WHAT THIS TASK INVOLVES: Take the entries below and print only the lines from the one with "Check the eGovFramework IDE Feature checkbox" through the one with "Screen dimensions: 1280x720", exactly as they stand, both ends included.

DATA:
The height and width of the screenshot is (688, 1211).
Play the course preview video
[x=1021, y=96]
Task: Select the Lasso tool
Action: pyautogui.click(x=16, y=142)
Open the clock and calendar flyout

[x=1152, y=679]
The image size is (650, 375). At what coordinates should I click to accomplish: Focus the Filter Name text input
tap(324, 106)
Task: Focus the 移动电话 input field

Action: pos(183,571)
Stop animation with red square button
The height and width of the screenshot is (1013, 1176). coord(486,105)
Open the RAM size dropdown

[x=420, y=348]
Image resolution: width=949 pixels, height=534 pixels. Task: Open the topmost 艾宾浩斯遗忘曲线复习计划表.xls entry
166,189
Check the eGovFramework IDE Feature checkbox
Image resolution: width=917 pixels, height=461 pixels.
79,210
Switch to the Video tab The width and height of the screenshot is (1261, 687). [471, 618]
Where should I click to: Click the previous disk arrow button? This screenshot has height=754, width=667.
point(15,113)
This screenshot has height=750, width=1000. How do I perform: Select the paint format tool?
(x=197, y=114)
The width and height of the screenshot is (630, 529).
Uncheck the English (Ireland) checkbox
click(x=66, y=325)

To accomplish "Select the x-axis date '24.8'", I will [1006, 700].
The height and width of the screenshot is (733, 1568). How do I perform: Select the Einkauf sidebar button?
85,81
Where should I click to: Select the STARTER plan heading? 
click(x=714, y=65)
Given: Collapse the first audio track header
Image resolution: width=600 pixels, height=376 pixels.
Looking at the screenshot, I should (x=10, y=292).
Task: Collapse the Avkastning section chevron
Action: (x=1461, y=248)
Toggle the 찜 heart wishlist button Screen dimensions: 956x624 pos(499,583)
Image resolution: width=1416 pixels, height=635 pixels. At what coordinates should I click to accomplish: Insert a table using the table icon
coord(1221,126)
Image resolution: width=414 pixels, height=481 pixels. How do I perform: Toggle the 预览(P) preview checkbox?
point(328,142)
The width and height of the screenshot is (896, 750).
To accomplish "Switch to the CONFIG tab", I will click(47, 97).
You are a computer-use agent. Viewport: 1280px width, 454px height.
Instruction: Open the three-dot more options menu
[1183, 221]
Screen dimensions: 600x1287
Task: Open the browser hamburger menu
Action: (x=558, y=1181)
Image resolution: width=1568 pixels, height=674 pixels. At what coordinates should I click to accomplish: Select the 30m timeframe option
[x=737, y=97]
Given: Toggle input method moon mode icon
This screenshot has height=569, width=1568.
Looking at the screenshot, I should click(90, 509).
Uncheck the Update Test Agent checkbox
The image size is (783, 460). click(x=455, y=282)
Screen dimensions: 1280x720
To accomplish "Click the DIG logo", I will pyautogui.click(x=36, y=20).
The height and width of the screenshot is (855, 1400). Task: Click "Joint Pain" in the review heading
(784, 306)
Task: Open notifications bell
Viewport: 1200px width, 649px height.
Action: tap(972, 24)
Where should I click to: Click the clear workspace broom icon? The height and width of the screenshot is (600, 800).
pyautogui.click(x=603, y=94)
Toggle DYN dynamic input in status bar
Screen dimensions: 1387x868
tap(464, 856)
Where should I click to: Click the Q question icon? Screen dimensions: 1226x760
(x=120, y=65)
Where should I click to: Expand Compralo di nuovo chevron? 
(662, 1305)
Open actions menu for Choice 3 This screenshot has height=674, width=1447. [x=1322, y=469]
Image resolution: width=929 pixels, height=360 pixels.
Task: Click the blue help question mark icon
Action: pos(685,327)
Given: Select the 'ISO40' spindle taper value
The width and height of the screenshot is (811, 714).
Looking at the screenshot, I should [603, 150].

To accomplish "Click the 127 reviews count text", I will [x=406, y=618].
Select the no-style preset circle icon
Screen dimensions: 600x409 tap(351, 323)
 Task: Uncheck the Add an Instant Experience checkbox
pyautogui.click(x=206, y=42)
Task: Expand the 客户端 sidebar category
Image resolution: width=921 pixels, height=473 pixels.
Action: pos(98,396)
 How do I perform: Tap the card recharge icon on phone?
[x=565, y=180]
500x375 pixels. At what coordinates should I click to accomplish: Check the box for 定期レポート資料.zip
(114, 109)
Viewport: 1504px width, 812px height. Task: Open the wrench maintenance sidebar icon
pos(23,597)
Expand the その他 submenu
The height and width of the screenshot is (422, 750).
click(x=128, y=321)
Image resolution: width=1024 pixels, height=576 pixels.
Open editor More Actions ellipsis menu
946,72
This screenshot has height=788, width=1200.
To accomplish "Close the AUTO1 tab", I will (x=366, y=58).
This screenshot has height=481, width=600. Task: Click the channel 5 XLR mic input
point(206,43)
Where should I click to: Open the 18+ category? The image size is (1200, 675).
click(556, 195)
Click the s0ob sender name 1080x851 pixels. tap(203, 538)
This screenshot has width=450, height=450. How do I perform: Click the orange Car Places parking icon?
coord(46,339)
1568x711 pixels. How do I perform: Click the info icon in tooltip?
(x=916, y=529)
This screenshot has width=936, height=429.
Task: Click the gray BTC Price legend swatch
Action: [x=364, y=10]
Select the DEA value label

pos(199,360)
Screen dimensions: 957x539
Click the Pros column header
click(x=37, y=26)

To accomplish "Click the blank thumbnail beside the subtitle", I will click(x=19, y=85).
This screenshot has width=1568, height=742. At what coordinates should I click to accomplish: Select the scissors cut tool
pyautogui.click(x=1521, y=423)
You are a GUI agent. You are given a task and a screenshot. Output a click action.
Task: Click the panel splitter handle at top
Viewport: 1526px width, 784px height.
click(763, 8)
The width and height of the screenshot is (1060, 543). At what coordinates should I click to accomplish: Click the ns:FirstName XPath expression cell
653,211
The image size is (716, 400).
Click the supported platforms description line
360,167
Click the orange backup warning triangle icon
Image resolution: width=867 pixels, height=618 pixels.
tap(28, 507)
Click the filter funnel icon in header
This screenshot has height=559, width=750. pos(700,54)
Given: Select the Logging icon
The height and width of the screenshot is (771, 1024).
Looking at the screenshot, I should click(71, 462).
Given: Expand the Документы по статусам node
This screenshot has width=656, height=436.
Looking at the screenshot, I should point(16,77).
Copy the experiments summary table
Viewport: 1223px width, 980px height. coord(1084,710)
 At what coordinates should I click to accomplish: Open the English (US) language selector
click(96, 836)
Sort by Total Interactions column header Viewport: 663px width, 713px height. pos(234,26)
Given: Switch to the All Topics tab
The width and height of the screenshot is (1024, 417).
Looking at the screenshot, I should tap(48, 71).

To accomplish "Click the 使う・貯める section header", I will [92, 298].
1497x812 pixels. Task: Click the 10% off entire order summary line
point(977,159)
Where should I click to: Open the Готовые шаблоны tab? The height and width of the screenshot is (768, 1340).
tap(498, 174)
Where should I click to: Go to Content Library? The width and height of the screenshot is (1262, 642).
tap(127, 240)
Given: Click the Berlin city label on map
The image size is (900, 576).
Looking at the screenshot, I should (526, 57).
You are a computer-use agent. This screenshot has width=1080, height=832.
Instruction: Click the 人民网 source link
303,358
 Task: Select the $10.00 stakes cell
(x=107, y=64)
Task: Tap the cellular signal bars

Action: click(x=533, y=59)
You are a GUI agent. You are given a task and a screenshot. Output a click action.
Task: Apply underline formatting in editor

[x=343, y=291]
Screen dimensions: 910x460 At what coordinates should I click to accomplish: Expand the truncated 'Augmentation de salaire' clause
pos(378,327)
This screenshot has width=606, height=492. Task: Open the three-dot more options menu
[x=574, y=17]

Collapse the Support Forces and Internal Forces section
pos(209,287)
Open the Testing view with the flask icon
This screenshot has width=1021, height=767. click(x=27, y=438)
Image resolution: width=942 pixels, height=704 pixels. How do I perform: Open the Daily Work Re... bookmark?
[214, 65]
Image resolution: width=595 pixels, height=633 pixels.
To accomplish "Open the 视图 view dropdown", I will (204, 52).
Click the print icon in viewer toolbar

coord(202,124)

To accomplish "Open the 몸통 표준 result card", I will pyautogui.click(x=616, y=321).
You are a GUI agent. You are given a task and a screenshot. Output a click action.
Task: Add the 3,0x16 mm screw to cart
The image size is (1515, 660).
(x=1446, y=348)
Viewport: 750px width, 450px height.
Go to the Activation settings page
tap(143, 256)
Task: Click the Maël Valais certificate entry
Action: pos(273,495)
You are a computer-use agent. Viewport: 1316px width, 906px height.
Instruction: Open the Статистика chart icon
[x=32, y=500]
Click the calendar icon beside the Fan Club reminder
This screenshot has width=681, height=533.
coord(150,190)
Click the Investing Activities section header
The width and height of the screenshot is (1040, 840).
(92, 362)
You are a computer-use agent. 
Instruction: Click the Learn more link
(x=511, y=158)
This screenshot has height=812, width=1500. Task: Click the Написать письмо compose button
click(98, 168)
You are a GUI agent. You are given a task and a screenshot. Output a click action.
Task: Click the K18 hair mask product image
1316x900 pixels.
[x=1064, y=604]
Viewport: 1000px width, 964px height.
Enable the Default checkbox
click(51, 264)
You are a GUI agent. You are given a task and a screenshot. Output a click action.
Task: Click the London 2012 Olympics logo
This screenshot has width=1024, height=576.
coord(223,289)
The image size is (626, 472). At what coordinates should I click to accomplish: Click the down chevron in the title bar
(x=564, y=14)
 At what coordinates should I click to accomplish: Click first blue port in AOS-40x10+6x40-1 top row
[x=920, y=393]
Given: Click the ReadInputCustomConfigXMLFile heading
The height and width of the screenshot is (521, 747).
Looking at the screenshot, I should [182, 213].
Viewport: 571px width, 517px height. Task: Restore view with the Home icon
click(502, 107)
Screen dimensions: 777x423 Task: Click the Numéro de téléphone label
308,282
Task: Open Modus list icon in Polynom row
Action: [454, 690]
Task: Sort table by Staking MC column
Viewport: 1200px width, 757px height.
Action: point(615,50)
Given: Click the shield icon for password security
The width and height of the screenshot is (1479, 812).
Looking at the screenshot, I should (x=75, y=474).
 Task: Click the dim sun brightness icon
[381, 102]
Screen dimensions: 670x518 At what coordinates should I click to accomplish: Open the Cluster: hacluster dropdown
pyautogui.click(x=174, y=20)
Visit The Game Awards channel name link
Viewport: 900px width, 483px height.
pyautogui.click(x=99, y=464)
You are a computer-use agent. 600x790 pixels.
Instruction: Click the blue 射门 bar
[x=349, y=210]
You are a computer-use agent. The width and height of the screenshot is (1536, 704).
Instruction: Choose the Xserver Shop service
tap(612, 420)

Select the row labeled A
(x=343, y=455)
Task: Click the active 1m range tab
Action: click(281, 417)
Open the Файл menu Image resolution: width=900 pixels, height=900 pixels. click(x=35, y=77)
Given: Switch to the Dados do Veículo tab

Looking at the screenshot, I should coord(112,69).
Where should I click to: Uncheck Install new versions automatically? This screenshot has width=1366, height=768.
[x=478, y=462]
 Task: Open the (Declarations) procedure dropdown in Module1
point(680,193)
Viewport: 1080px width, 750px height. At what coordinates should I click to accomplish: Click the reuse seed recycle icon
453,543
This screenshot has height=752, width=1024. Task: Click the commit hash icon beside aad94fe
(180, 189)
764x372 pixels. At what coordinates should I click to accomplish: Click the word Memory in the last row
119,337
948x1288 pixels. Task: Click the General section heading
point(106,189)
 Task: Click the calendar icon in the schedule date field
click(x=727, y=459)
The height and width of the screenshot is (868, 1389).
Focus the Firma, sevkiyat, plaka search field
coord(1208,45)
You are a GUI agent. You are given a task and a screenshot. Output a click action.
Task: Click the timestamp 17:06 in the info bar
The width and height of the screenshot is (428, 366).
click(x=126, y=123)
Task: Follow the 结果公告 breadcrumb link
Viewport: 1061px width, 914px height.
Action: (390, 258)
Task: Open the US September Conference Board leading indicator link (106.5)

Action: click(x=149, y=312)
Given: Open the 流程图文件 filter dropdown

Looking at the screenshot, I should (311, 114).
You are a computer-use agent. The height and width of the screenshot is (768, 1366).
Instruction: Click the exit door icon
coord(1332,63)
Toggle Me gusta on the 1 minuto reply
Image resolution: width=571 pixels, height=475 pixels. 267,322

WRITTEN SOLUTION:
Check the eGovFramework IDE Feature checkbox
Image resolution: width=917 pixels, height=461 pixels.
79,210
Switch to the Video tab The width and height of the screenshot is (1261, 687). [471, 618]
Where should I click to: Click the previous disk arrow button? This screenshot has height=754, width=667.
point(15,113)
This screenshot has height=750, width=1000. How do I perform: Select the paint format tool?
(x=197, y=114)
The width and height of the screenshot is (630, 529).
Uncheck the English (Ireland) checkbox
click(x=66, y=325)

To accomplish "Select the x-axis date '24.8'", I will [1006, 700].
The height and width of the screenshot is (733, 1568). How do I perform: Select the Einkauf sidebar button?
85,81
Where should I click to: Select the STARTER plan heading? 
click(x=714, y=65)
Given: Collapse the first audio track header
Image resolution: width=600 pixels, height=376 pixels.
Looking at the screenshot, I should (x=10, y=292).
Task: Collapse the Avkastning section chevron
Action: (x=1461, y=248)
Toggle the 찜 heart wishlist button Screen dimensions: 956x624 pos(499,583)
Image resolution: width=1416 pixels, height=635 pixels. At what coordinates should I click to accomplish: Insert a table using the table icon
coord(1221,126)
Image resolution: width=414 pixels, height=481 pixels. How do I perform: Toggle the 预览(P) preview checkbox?
point(328,142)
The width and height of the screenshot is (896, 750).
To accomplish "Switch to the CONFIG tab", I will click(47, 97).
You are a computer-use agent. Viewport: 1280px width, 454px height.
Instruction: Open the three-dot more options menu
[1183, 221]
Screen dimensions: 600x1287
Task: Open the browser hamburger menu
Action: (x=558, y=1181)
Image resolution: width=1568 pixels, height=674 pixels. At what coordinates should I click to accomplish: Select the 30m timeframe option
[x=737, y=97]
Given: Toggle input method moon mode icon
This screenshot has height=569, width=1568.
Looking at the screenshot, I should click(90, 509).
Uncheck the Update Test Agent checkbox
The image size is (783, 460). click(x=455, y=282)
Screen dimensions: 1280x720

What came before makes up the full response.